* Start *

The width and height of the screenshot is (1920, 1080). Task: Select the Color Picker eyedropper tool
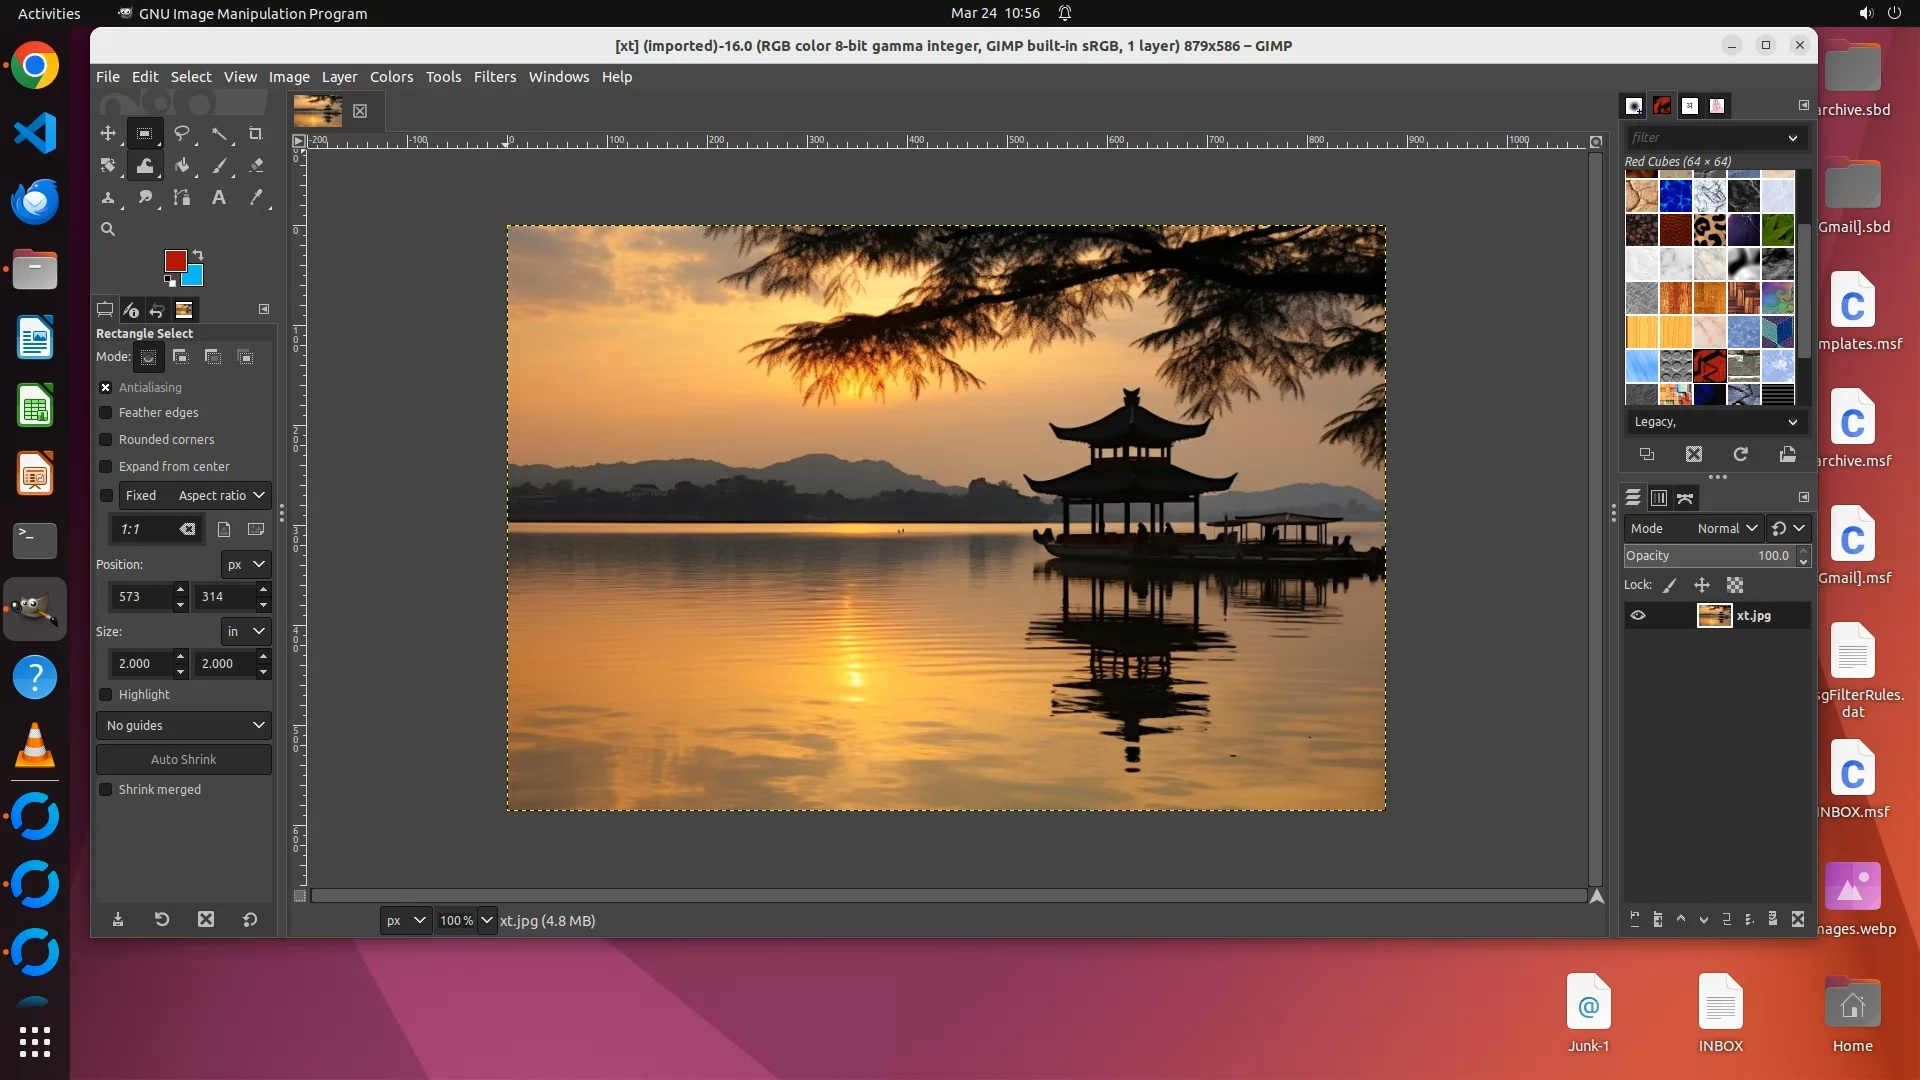256,198
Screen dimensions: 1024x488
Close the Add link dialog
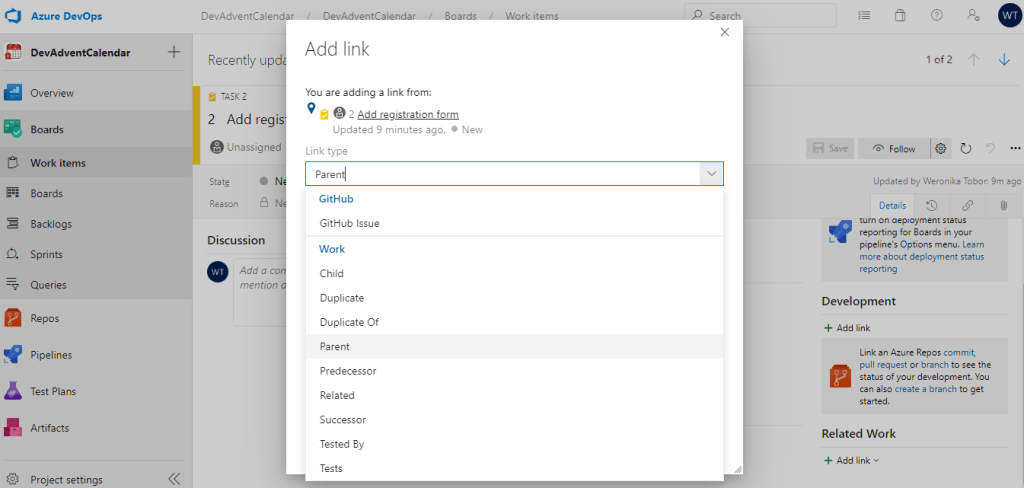(x=725, y=32)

* End *

Please retype both items above word for word, leaving out the pictures.

The width and height of the screenshot is (1920, 1080). Task: Select the Color Picker eyedropper tool
256,198
Screen dimensions: 1024x488
Close the Add link dialog
(x=725, y=32)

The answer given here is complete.